Kellogg’s boosts innovation through supplier diversity


Kellogg Company’s commitment to diversity and inclusion can be traced back more than a century to its founder, W.K. Kellogg. Throughout the organisation, the company embraces diversity and inclusion, which includes an emphasis on supplier diversity.

“We want to ensure our supplier base represents our customers, consumers, communities and employees. To help us meet that goal, we’ve created an inclusive, level playing field that offers historically underutilised and disadvantaged groups opportunities with Kellogg.”

A 20,000-strong supply chain

When you open a packet of crackers, pour cereal into a bowl, or pop a breakfast pastry in the toaster, there’s a high chance you’re about to enjoy a Kellogg Company product.

Kellogg employs approximately 33,000 people in 21 countries, and sells its products worldwide. The company engages with a global network of more than 20,000 suppliers for ingredients, packaging, co-manufacturing and other services to keep its operations running, and ensure that the snacks and cereals we love reach our tables.

Kellogg seeks and collaborates with suppliers that share its values for success. The company values suppliers that not only demonstrate operational and financial excellence, but also practice responsible sourcing, and are innovative and forward thinking. Wherever possible, the company works with diverse businesses in its supply chain, including those owned by women, veterans, ethnic minorities, people with disabilities and members of the LGBTQ community.

Deploying innovative technology at scale

In 2017 almost 8 percent of Kellogg’s North American procurement spend — $445 million — was with certified diverse suppliers around the world. One of those suppliers is Xalient, a woman-owned consulting and managed services provider, headquartered in the UK, that’s a leader in secure software-defined WAN (SD-WAN) technology.

When Kellogg deployed an SD-WAN solution to connect individual sites to its core backbone network, it became one of the first large global organisations to use the technology at scale.
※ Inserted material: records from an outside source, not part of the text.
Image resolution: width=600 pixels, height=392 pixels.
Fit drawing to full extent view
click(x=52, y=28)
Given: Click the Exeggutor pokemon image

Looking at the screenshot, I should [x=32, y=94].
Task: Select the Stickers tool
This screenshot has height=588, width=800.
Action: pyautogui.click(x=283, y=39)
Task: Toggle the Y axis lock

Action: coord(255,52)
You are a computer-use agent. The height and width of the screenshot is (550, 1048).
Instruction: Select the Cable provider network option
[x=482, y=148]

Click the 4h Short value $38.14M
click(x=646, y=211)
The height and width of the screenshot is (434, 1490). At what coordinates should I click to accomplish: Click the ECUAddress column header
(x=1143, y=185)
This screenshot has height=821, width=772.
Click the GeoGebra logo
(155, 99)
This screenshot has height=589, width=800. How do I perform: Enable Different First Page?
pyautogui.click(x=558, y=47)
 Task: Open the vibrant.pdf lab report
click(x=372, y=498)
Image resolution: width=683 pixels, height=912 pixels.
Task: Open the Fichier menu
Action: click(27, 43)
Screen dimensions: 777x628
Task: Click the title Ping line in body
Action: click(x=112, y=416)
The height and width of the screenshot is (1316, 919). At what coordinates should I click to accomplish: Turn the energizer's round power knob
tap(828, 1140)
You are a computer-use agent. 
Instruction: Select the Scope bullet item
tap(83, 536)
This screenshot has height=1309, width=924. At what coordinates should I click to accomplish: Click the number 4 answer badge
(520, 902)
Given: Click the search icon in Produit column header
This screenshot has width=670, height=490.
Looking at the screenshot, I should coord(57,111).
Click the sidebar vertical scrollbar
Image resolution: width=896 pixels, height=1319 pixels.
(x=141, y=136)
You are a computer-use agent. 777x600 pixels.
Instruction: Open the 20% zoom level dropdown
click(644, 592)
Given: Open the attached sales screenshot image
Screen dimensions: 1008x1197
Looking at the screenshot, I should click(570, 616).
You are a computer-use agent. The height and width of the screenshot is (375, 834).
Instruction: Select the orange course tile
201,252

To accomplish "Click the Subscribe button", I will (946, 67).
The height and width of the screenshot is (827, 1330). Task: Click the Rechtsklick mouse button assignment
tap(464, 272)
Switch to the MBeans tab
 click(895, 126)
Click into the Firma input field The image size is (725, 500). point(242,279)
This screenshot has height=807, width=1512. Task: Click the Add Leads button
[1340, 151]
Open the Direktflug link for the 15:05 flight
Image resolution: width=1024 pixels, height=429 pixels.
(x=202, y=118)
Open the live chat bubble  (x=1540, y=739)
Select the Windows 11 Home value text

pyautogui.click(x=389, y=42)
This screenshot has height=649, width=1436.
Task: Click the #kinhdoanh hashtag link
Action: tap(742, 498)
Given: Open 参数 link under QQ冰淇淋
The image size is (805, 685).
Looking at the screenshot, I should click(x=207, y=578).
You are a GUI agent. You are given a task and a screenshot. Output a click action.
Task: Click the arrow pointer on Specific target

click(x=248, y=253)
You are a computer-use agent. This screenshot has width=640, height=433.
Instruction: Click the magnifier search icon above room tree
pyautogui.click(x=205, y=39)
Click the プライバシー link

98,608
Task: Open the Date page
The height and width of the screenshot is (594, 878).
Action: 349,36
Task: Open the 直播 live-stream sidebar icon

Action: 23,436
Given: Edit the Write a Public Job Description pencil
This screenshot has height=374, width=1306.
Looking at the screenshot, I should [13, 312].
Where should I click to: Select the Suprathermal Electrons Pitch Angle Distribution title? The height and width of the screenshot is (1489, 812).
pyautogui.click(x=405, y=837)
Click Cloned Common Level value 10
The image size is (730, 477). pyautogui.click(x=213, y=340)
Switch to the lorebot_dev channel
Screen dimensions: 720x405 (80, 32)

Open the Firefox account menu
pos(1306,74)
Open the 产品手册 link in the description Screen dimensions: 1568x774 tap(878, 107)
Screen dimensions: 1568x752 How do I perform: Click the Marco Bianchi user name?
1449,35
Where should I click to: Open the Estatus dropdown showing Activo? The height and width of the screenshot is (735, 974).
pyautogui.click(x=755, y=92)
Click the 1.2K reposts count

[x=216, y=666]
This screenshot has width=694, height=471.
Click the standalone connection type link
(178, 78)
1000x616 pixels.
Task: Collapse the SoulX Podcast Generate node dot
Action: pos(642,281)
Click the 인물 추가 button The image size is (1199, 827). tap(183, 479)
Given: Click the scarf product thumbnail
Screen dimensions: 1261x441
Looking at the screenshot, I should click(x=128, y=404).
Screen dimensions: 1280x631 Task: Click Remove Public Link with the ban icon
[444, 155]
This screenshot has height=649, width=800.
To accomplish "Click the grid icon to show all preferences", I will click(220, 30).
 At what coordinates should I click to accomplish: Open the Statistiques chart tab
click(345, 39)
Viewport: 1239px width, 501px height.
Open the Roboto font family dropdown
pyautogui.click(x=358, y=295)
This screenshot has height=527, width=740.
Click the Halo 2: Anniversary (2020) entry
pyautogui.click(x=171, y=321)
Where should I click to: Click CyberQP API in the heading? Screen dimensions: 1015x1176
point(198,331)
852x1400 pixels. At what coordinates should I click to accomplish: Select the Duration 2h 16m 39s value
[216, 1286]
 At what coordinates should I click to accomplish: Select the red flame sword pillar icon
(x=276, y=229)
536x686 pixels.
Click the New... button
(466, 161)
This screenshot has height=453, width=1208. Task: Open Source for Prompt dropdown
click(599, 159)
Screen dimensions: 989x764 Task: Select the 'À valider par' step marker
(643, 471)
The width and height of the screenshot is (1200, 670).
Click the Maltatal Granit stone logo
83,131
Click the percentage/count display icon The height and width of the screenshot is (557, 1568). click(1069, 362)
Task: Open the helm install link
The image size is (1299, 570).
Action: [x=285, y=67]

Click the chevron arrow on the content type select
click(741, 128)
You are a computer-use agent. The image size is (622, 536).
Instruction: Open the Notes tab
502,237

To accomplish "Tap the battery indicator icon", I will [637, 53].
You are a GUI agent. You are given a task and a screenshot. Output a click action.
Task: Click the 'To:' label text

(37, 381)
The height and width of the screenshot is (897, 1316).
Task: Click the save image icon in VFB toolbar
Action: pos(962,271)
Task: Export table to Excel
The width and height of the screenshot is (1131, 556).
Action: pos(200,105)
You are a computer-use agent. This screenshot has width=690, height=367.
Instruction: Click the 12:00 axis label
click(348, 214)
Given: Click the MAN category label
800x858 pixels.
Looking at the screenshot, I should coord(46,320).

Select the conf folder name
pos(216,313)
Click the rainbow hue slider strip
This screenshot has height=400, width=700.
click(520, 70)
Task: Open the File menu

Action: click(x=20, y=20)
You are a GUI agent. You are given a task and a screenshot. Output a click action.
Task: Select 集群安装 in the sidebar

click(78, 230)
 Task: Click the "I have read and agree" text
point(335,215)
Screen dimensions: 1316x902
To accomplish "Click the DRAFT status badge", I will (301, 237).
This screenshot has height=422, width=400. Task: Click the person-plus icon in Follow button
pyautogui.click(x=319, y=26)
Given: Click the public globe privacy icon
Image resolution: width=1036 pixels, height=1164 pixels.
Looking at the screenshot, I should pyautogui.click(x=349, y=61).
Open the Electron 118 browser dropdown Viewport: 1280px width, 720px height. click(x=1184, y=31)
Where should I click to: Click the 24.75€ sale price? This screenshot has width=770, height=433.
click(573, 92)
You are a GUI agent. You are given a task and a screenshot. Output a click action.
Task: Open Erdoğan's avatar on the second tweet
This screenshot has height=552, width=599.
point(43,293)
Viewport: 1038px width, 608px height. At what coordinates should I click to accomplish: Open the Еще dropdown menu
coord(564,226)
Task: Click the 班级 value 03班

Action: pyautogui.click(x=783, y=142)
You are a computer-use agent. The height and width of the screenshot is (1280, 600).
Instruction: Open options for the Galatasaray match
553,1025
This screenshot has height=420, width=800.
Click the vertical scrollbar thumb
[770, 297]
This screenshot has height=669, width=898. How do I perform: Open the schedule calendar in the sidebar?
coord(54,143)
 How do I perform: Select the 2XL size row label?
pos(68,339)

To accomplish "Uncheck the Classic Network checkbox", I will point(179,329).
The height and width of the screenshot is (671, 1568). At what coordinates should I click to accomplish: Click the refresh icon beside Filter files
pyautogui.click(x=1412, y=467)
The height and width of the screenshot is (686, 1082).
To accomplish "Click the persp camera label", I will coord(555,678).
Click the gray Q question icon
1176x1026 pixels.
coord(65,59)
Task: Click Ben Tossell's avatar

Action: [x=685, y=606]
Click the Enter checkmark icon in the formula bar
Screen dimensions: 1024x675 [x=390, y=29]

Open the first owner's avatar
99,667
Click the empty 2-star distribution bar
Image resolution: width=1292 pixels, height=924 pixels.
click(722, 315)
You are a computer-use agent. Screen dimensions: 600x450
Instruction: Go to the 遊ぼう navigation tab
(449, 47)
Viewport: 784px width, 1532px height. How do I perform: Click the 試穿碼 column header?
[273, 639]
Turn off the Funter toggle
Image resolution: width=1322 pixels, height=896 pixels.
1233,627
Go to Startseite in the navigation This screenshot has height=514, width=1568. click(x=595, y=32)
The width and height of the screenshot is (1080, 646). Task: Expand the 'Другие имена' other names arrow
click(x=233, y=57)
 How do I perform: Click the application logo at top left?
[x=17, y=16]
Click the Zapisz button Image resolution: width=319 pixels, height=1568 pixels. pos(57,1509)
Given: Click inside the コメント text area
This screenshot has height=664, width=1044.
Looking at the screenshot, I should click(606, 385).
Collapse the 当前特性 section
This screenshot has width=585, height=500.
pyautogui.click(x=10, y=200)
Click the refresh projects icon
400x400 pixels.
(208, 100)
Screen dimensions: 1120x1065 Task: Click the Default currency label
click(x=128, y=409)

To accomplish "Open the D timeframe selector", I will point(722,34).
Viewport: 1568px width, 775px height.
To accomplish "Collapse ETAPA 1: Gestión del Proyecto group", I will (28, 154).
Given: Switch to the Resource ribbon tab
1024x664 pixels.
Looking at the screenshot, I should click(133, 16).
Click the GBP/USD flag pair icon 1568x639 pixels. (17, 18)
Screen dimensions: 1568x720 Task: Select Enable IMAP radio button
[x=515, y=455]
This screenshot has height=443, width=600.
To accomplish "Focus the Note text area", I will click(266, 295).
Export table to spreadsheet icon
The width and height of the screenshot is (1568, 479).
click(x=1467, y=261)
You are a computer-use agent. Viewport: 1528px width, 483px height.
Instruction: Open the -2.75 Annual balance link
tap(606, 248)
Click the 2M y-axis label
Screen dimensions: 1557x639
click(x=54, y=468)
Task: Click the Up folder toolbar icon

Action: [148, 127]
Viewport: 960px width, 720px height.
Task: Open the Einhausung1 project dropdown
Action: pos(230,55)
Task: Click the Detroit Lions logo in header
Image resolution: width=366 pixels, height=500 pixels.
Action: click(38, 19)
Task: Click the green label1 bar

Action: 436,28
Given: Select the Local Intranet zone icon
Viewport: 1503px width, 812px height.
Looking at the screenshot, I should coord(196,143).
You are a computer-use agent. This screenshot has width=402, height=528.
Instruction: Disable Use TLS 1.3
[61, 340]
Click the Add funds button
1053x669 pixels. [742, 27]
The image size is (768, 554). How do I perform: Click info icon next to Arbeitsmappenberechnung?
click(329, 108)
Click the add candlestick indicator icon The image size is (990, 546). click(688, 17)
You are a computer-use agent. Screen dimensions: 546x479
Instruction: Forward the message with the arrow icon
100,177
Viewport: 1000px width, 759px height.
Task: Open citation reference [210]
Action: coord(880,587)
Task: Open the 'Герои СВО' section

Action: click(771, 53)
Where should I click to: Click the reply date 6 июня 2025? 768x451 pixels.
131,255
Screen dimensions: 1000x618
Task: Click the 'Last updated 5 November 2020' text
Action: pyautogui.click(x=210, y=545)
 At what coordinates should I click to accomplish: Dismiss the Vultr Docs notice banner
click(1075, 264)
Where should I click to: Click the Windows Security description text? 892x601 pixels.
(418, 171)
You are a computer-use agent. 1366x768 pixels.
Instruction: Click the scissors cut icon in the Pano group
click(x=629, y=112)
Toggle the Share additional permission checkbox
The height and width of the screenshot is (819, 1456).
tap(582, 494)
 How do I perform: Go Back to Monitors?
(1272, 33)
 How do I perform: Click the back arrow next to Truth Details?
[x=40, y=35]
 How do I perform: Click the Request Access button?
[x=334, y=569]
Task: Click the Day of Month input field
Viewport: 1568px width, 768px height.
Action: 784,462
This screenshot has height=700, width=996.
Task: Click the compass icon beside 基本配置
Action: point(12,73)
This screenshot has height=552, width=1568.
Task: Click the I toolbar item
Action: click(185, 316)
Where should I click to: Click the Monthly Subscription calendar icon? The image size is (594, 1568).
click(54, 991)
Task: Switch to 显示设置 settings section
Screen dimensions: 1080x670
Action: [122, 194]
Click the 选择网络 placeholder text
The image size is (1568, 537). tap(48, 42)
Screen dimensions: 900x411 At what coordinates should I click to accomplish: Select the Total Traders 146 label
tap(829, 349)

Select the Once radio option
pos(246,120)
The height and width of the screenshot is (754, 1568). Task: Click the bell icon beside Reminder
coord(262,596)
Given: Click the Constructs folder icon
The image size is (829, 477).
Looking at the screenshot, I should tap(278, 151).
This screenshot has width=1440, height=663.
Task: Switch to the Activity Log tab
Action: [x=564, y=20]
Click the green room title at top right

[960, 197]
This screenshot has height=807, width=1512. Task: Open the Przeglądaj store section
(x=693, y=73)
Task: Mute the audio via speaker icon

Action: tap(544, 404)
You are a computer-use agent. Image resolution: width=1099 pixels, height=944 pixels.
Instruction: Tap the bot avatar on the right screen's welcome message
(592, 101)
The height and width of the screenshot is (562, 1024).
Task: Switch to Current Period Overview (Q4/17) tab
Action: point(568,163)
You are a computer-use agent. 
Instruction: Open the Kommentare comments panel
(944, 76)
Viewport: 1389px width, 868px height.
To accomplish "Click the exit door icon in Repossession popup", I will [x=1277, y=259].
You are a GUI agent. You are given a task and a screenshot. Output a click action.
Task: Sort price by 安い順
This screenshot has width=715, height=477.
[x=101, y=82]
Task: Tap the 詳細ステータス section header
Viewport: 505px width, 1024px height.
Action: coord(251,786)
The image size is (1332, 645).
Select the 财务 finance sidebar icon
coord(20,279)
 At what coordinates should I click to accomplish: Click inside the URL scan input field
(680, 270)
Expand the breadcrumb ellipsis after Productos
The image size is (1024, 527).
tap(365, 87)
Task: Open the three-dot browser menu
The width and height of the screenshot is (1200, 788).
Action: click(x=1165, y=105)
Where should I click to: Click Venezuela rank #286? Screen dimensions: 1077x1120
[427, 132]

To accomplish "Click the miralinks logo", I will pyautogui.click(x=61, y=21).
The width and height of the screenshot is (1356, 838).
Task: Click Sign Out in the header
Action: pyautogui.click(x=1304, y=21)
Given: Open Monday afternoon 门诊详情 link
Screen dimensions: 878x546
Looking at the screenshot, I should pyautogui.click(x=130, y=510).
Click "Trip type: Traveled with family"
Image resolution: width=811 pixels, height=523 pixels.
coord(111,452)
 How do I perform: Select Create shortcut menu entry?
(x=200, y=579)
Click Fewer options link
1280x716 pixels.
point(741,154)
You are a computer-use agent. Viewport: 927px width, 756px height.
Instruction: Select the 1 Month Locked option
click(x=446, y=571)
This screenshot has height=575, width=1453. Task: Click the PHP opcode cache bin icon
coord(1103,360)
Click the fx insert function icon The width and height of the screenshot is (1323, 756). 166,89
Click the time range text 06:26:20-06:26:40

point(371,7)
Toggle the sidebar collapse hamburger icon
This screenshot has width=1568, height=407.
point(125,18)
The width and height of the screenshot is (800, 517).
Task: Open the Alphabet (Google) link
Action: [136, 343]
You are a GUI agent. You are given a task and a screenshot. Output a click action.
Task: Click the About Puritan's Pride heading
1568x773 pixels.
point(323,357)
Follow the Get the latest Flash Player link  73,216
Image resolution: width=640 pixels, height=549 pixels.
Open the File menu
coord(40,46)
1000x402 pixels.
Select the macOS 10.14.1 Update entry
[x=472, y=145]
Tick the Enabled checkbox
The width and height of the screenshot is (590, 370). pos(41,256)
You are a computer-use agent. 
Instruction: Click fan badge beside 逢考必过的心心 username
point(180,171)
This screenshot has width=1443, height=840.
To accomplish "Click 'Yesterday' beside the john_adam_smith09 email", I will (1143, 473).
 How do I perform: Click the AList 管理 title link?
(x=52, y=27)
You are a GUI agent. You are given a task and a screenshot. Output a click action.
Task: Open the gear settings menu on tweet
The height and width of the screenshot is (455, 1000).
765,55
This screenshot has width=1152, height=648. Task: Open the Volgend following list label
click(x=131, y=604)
To optimise performance and availability, it needed a partner able to design, deploy and manage the solution on a global basis.

“Kellogg chose Xalient as its managed services partner because of its qualifications and capabilities,“ says Quade. “Xalient brought innovation to Kellogg that wasn’t being created internally or by larger companies, and proposed a global programme that solved a technology management challenge for the company.“

Support for diverse suppliers at every step

To participate fully in the Kellogg’s supplier diversity programme, a supplier must be certified. Xalient received Women’s Business Enterprise (WBE) certification from WEConnect International, a global network that certifies women-owned businesses and helps them connect with corporate buyers worldwide.

“We rely on global certification partners like WEConnect to verify the ownership of diverse suppliers,” says Quade. “We undertake activities with those partners to help existing suppliers get certified and locate potential new suppliers.“

With Kellogg actively seeking diverse suppliers in every sphere, questions about diversity are asked at an early stage of the supplier registration process. “When we reach the decision-making point, if everything else is equal, the fact of being a diverse-owned business can be the tie-breaker,“ says Quade.

Kellogg: the customer of choice

As well as supplier diversity, Kellogg’s Diversity & Inclusion programme covers workplace diversity and social inclusion. “Kellogg benefits from the agility and fresh thinking that diverse employees and suppliers bring to the table,” says Quade. “Our work on supplier and employee diversity is important to our investors and customers, and we know that consumers are more loyal to brands that reflect and support their communities.”

Kellogg has internal goals to continue increasing its spend with diverse suppliers, by both adding new suppliers to its programme and developing existing ones.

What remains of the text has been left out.